== Data provided
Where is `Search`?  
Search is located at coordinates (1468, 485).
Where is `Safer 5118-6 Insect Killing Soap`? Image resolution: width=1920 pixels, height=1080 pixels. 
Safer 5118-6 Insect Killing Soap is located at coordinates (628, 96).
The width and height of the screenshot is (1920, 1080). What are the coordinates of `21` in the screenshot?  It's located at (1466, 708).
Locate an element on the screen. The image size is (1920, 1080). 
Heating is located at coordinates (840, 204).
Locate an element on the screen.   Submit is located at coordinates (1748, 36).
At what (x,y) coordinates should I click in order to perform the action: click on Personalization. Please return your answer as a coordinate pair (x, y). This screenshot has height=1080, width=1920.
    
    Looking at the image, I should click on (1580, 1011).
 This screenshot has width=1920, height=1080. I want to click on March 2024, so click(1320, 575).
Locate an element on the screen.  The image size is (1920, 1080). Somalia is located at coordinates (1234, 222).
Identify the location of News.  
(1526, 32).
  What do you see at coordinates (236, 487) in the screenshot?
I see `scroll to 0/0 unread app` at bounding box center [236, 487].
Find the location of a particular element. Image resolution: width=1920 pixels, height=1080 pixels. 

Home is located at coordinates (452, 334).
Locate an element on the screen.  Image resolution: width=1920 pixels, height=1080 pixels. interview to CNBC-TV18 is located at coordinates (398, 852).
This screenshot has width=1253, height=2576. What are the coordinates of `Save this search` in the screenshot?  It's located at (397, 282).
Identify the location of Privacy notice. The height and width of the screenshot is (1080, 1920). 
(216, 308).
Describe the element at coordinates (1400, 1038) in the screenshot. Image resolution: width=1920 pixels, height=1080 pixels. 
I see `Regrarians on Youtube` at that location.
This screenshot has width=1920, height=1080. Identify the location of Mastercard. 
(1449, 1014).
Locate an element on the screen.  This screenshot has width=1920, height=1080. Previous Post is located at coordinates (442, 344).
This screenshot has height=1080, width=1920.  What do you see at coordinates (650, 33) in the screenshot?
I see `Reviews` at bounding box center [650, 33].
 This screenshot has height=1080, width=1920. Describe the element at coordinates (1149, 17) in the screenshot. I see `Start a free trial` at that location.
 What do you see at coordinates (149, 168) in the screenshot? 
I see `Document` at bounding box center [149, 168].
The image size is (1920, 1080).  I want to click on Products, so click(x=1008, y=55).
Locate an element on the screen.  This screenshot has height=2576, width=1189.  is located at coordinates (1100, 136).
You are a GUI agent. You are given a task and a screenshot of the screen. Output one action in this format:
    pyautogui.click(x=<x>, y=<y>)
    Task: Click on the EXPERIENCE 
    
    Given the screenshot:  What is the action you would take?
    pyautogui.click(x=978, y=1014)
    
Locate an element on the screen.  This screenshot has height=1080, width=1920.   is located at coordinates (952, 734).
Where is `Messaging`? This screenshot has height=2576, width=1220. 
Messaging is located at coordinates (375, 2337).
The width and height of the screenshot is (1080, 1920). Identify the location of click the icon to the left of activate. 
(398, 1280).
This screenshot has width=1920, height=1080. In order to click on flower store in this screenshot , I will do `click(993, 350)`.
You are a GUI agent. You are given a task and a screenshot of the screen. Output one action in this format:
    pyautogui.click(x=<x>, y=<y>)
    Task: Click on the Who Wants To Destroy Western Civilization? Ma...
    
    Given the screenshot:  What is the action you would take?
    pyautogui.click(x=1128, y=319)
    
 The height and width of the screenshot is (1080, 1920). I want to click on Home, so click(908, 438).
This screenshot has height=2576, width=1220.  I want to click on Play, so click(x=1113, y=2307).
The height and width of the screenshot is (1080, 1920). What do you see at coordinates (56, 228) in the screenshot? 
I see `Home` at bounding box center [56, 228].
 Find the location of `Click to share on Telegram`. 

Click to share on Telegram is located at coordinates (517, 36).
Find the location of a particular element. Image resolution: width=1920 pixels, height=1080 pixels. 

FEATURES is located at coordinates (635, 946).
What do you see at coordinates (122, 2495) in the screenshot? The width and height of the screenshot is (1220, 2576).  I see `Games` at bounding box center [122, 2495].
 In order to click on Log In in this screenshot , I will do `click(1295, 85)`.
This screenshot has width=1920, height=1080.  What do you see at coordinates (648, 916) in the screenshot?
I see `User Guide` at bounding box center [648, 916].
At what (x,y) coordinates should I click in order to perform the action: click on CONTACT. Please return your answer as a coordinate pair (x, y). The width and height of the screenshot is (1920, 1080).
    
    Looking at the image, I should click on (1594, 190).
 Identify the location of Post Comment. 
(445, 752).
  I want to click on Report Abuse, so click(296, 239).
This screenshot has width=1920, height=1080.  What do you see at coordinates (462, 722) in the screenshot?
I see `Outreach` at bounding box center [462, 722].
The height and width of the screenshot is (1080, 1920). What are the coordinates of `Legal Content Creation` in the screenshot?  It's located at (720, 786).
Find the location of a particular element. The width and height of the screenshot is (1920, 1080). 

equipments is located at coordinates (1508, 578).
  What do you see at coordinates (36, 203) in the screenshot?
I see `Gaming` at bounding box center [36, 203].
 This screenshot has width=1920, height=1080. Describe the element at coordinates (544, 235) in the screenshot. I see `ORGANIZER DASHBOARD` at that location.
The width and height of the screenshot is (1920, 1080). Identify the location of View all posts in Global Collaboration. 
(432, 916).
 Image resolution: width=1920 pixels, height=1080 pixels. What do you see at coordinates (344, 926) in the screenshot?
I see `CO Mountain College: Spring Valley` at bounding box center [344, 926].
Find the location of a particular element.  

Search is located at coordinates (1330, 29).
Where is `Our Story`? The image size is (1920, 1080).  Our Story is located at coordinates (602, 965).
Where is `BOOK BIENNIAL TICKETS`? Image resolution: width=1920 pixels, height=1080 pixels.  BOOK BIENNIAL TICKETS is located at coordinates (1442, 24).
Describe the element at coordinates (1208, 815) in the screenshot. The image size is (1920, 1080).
====
▸ **Problem statement**
Can you rewrite the material starting at its first line and ending at the line that contains "(216, 308).", replacing "Locate an element" with "Find an element" and leaving everything else unchanged?

▸ **Solution**
Where is `Search`?  
Search is located at coordinates (1468, 485).
Where is `Safer 5118-6 Insect Killing Soap`? Image resolution: width=1920 pixels, height=1080 pixels. 
Safer 5118-6 Insect Killing Soap is located at coordinates (628, 96).
The width and height of the screenshot is (1920, 1080). What are the coordinates of `21` in the screenshot?  It's located at (1466, 708).
Find an element on the screen. The image size is (1920, 1080). 
Heating is located at coordinates (840, 204).
Find an element on the screen.   Submit is located at coordinates (1748, 36).
At what (x,y) coordinates should I click in order to perform the action: click on Personalization. Please return your answer as a coordinate pair (x, y). This screenshot has height=1080, width=1920.
    
    Looking at the image, I should click on (1580, 1011).
 This screenshot has width=1920, height=1080. I want to click on March 2024, so click(1320, 575).
Find an element on the screen.  The image size is (1920, 1080). Somalia is located at coordinates (1234, 222).
Identify the location of News.  
(1526, 32).
  What do you see at coordinates (236, 487) in the screenshot?
I see `scroll to 0/0 unread app` at bounding box center [236, 487].
Find the location of a particular element. Image resolution: width=1920 pixels, height=1080 pixels. 

Home is located at coordinates (452, 334).
Find an element on the screen.  Image resolution: width=1920 pixels, height=1080 pixels. interview to CNBC-TV18 is located at coordinates (398, 852).
This screenshot has width=1253, height=2576. What are the coordinates of `Save this search` in the screenshot?  It's located at (397, 282).
Identify the location of Privacy notice. The height and width of the screenshot is (1080, 1920). 
(216, 308).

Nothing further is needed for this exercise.